Pew Center Issues Updated Cost Report

Published by Champaign County Clerk at 2:19 pm under Elections

I’ve written much about the battle by some to radicalize the voter registration process.  Part of the battle has been to decry the high cost of maintaining the current voter registration system.

To that end, the Pew Center issued a report in December detailing the costs of voter registration.  I’ve linked to it below.   I had serious doubts about some of the figures in the report and started to do some research.  I’m in the middle of it now, but in at least one instance Pew has now modified their report and revealed that their “real” cost estimate was inflated by 10%.  Here is the note sent to Oregon election officials.

Date: Thu, 18 Mar 2010 10:11:40 -0400
Subject: Pew updates Oregon voter registration cost study numbers

Good morning everyone:

Originally released by the Pew Center on the States in December 2009, “The Real Cost of Voter Registration: An Oregon Case Study,” noted the difficulty in determining voter registration costs and created a model—based on Oregon’s experience—for states to estimate their registration expenses.

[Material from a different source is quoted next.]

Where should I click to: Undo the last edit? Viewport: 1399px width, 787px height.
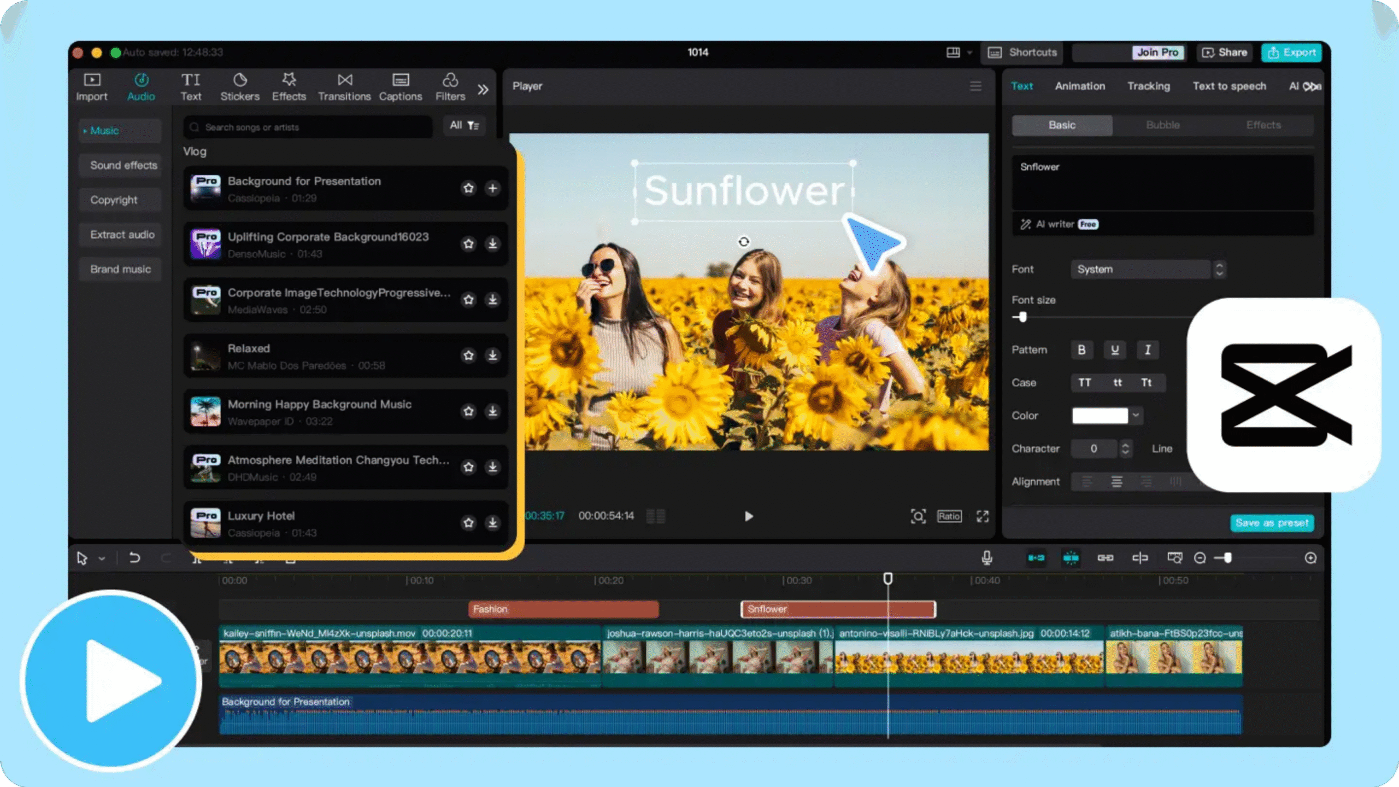click(136, 558)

We recently received updated information from the Oregon Secretary of State’s office regarding the allocation of voter registration costs between the counties and the state. As a result of this new information and to address a miscalculation of the state’s costs, we are reducing the total amount spent on voter registration in 2008 from $9.7 million to $8.8 million in the report. These updates will result in additional adjustments including the average cost per registered voter moving to $4.11 from $4.51, and the average cost per voter registration transaction moving to $7.67 from $8.43.

Sincerely,

John Lindback

The problem that Pew is correcting is laid out in this email exchange I had with Dave Franks from the Oregon Secretary of States’ office.  It appeared, and now Pew is admitting, that some of the costs of the Oregon voter registration system were being double counted.  I caught it relatively quickly after I saw the first cost submission from an Oregon County.  The suggestion in the Lindback email is that the SOS was inaccurate, but my emails with Franks suggest a different story.

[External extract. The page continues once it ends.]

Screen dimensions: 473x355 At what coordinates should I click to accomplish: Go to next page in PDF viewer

Perhaps Pew would have caught this mistake on their own, although it’s hard to believe that any organization would release a report if they still had more fact checking that they wanted to do.  That a County Clerk from Illinois could find this flaw tells me that attention to accuracy wasn’t as high on the Pew priority list as continuing to beat the drums for radical changes to our voting system.

Unfortunately, even with this correction, the information from Pew is sporadic.  I have requested, and been repeatedly denied, access to the raw data that Pew received from the Oregon counties and from the State of Oregon.  It is very simple.  Pew is in possession of 36 different submissions from the 36 Oregon counties.  Posting them to their website should be very simple.  Putting them in an e-mail to me would also seem to be simple.

I’ll address more about this report in the coming days and weeks.  Even if the data was accurate, which we now know to be untrue, the report was highly flawed.

The First Pew Report

The Second Pew Report

One response so far

One Response to “Pew Center Issues Updated Cost Report”

  1. Champaign County Clerk on 18 Mar 2010 at 10:12 pm by Kathy Dopp

    The Pew Center on the States Make Voting Work project has a bad reputation that this story reinforces. Thanks for posting it. Such secrecy and refusal to post the raw data puts all their claims in their report into question. Why could their findings not be replicated from their own data?